O núcleo da empresa Mais Brasil, contou com Sérgio Menezes num personagem que corresponderia originalmente ao estilista Hugo Lombardi. Aqui se chamava Diogo Marques e era situado em cena com toques afeminados, um humor muito crítico e desprezo por quem estivesse abaixo dele. Era muito natural sua presença ali e a novela conseguiu mostrar um pouco da vida pessoal do personagem, relacionamentos e outras situações que ficaram subentendidas, mas mesmo assim, claras. Ainda um núcleo de bandidos e trambiqueiros encabeçados por André Mattos e Thierry Figueira, apareciam muitas vezes agindo na ilegalidade.
Além dos desfechos dos personagens, o último capítulo traz outra surpresa: o casal protagonista, Bela (Gisele Itié) e Rodrigo (Bruno Ferrari) se casam numa cerimônia numa igreja católica.

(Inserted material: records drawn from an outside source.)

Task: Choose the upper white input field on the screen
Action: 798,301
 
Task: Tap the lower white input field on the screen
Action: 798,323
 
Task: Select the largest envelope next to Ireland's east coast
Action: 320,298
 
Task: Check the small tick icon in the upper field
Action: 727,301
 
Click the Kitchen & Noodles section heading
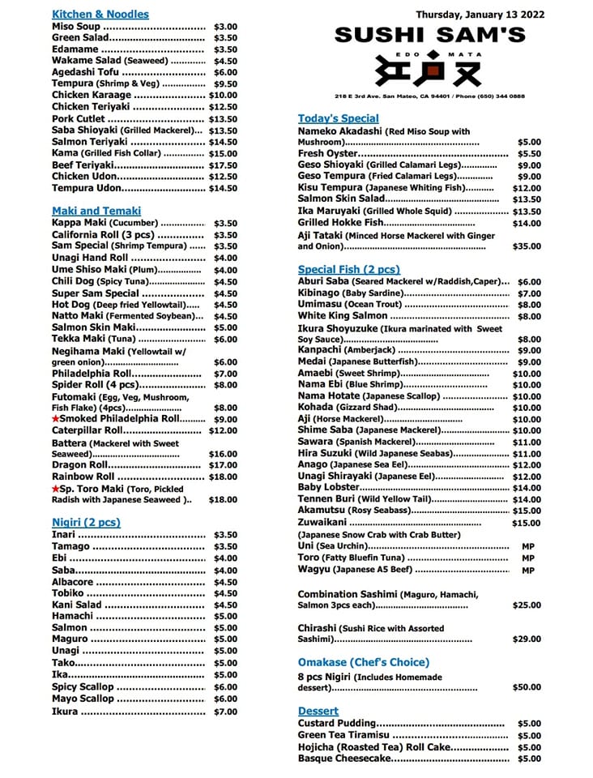[100, 14]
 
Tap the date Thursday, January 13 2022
[480, 14]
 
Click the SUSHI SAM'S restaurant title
[429, 35]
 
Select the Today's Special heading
[338, 118]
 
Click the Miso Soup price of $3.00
[225, 27]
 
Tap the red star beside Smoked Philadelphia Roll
[56, 419]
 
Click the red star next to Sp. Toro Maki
[56, 489]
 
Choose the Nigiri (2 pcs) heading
[86, 523]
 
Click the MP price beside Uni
[527, 546]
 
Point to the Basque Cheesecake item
[344, 759]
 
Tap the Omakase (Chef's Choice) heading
[364, 662]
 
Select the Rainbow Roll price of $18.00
[223, 477]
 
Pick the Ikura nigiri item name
[65, 712]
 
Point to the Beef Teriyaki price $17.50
[223, 165]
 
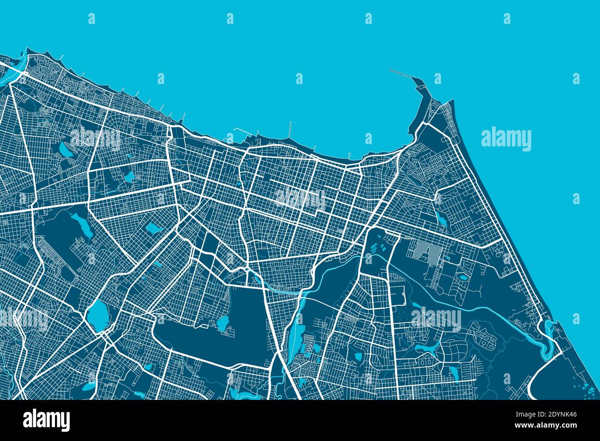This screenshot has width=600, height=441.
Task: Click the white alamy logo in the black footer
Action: pos(46,420)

Numa realidade que a Record TV e sua dramaturgia vive, agravado pela "supervisão" de Cristiane Cardoso, é proibida qualquer representação de homossexuais (a não ser que seja, talvez, negativa), igreja católica nem pensar, bandidagem menos ainda e resquícios de humor desapareceram.

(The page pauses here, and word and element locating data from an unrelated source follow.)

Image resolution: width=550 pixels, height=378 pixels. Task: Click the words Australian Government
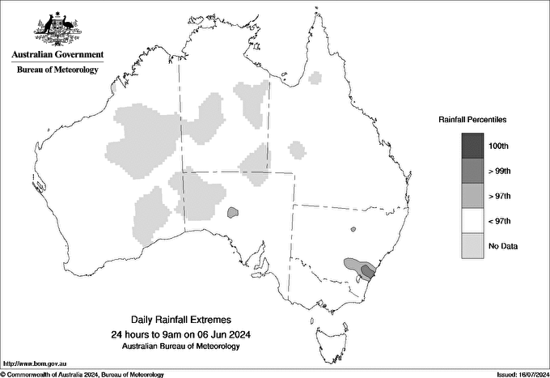tap(57, 55)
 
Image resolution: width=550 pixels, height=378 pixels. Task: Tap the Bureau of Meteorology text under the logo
tap(57, 70)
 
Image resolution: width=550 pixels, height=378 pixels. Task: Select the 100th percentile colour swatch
tap(473, 146)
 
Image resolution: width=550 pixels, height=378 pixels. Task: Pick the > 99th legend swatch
tap(473, 171)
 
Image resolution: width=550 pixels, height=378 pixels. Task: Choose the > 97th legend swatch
tap(473, 196)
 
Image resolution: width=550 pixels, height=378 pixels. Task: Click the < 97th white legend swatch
tap(473, 221)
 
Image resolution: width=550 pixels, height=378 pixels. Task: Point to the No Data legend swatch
tap(473, 246)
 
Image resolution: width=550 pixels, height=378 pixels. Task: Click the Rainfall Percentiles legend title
tap(472, 120)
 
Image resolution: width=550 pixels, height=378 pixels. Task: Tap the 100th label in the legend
tap(499, 146)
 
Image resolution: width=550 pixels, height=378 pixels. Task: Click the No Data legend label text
tap(503, 246)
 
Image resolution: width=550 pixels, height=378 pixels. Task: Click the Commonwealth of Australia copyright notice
tap(82, 374)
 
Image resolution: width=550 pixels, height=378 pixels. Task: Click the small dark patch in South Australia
tap(232, 213)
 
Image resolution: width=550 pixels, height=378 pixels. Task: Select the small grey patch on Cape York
tap(315, 79)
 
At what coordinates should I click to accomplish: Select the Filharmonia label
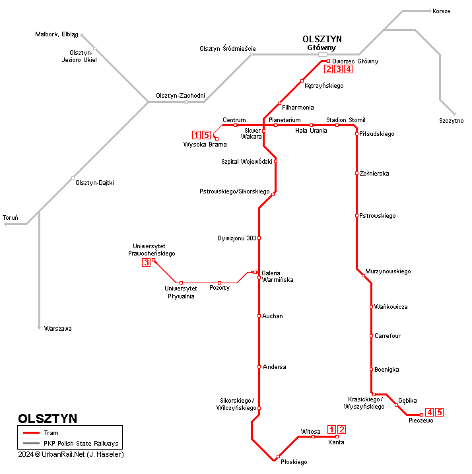(x=298, y=107)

O casal Bela e Rodrigo esbanjaram química juntos. No último capítulo, se casam em cerimônia em igreja católica - Imagem: Record TV/Reprodução.

A fórmula para o sucesso desta reprise de "Bela, a Feia" é simples: é uma história da moça feia que fica bonita e ainda funciona muito, seja pelo empoderamento feminino que a protagonista representa ou pela sensibilidade aos temas relacionados ao bullying e discriminação; por uma história de amor simples e bonita; pela trama leve, popular e de fácil entendimento.
Lamenta-se que a Record TV só foi começar a produzir novelas em alta definição (HD) em 2011, enquanto as outras já usavam essa tecnologia desde 2007/2008. 

"Bela, a Feia" sai de cena como a maior audiência das novelas da tarde da Record desde que a faixa de reprises foi criada em 2015, principalmente em seu horário, em comparação com as antecessoras. Deixa no ar a sua base, ainda atual, em dialogar sobre padrões de beleza e comportamento, e principalmente, como um marco de dez anos depois, trazer assuntos que a Record TV vetou da programação em nome das posições adotadas e mostrar como o público da emissora não compactua do que a própria emissora prega.



Obrigado pela visita e até a próxima!